Unfortunately for the developers of the aforementioned systems, the all have a common (serious) problem: the business rules around them are often in flux. Therefore, the systems must have the dual property of flexibility and reliability. Very often, these are in contradiction to one another.

Reliability requires requirements, specification, design, test suites, design and code review, change control, monitoring, and many other processes to prevent, detect, and recover from failures in the system. Each step in the process is designed as a filter to deal with certain kinds of failures. Without them, these failures can start creeping into a production system. These filters also reduce the agility of a team; reducing their capability to respond to new opportunities and changing business rules.

On the other hand, the flexibility demanded by the team's environment is often attained through the use of traditional object-orientated design. This is typically achieved by writing to specific design patterns. If a system is not already in a state that is considered to be "good design," a team will apply refactorings.
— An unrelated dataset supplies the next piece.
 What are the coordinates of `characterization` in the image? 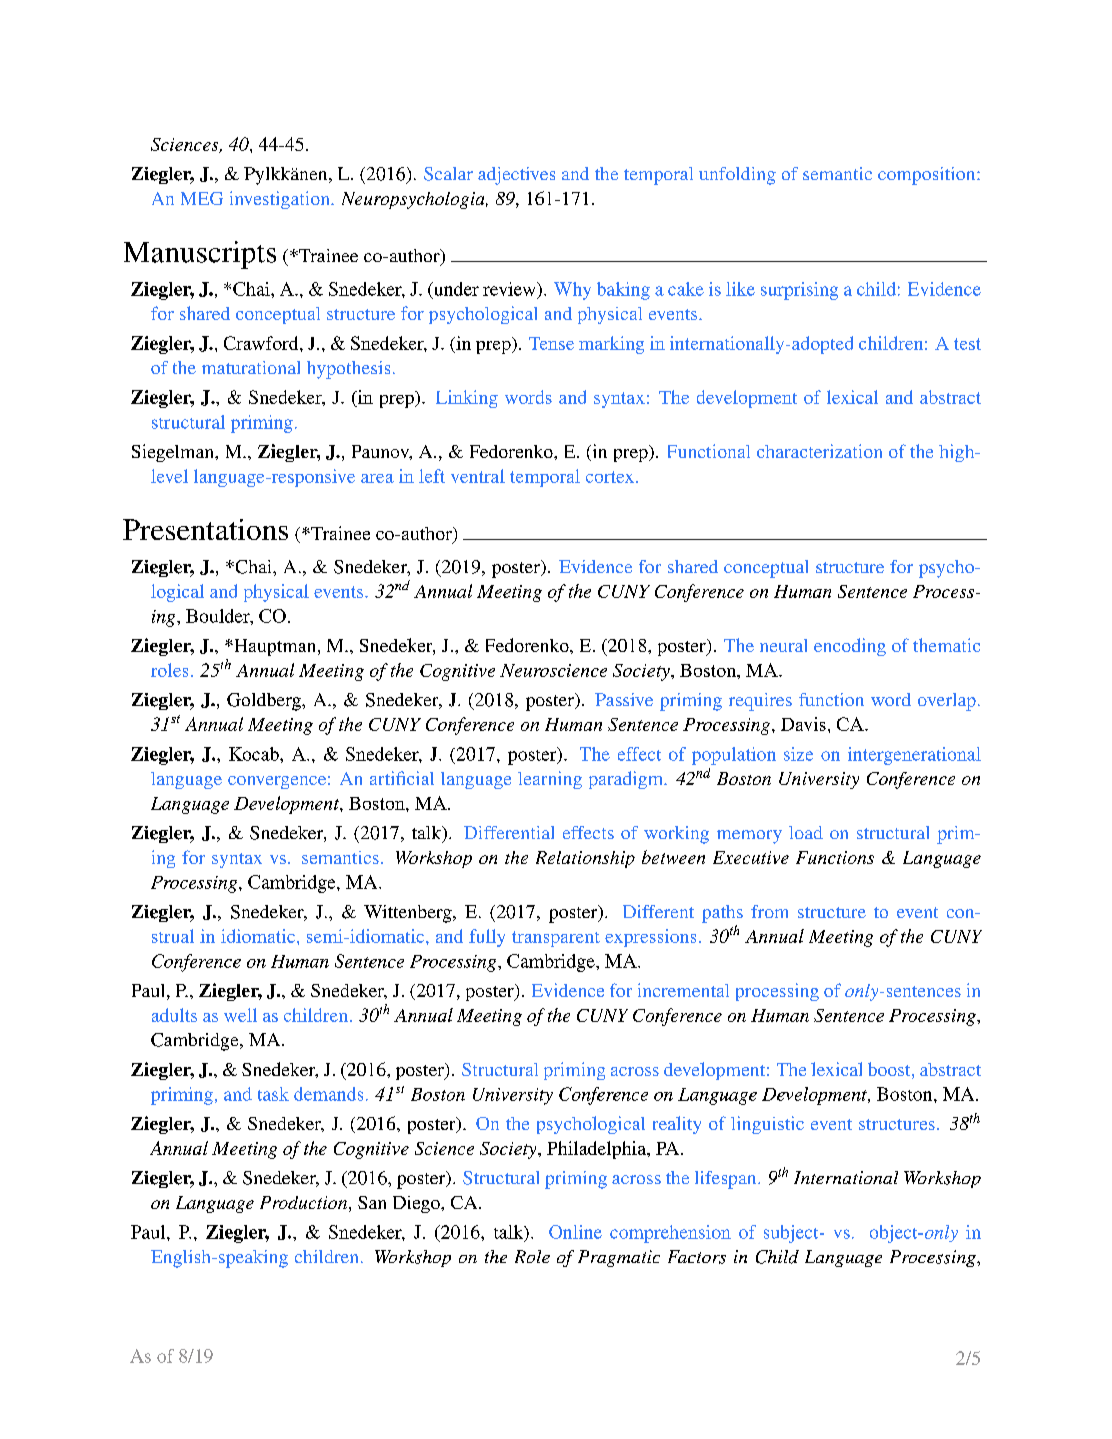 It's located at (819, 451).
Refactorings are small, semantics-preserving changes to the source of a system, with the goal of migrating towards a better design. This sounds perfect. Any analysis and testing which took place prior to the refactoring should still be valid! [1].
However, even though the semantics of the source are preserved (although, humans do occasionally make mistakes!), other observable properties of the program are not preserved. Any formal argument that was made regarding the correctness, or time, space or power requirements may not be valid after the refactoring.
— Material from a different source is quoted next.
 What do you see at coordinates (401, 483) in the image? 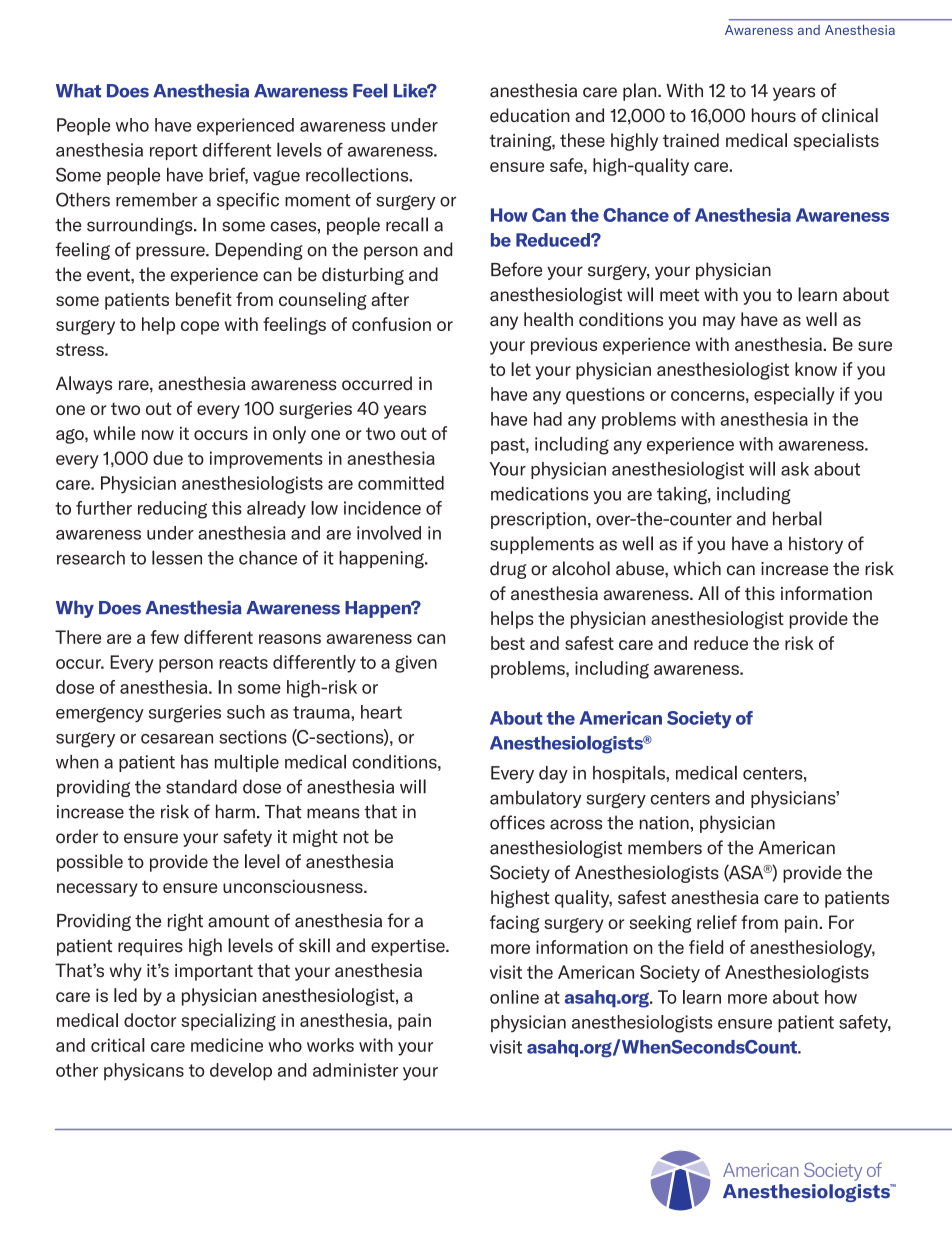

Not only does the refactoring undermine any previous formal argument, it can often make it more difficult to construct a new argument for the new program. This is because many of the refactoring techniques given introduce additional indirection, duplicate loops, or use dynamically allocated objects. These are surprisingly difficult to deal with in a formal argument. So much so that many safety-critical environments simply do not support them, for example, SPARKAda. In many common standards aimed at safety critical systems, they are likewise banned.

I am not arguing against refactoring. I think it's a great tool to have in one's toolbox. I also think that like any other tool, it needs to be used carefully and with prior thought. I'd also shy away from the idea that just because something's important, it is critical. With a suitable development process, a development team can remain agile whilst still reducing the risk of a serious failure to an acceptable level.

In the end, it's exactly that -- the balance of risks. If a team is not responsive, they may miss out on significant opportunities.To mitigate this risk, teams introduce flexibility into their code through refactoring. To mitigate the risk of these refactorings causing a serious failure [2], the team should employ other mitigations, for example, unit and integration testing, design and code review, static analysis, and so on. Ideally, to maintain the team's agility, they should be as automated and integrated into their standard development practice as possible. Each team and project is different, so they would need to assess which processes best mitigate the risks, whilst maintaining that flexibility and agility.

[1] Fowler states that for refactorings to be "safe", you should have (as a minimum) comprehensive unit tests.
[2] Assuming that the "original" system wasn't going to cause a serious failure regardless.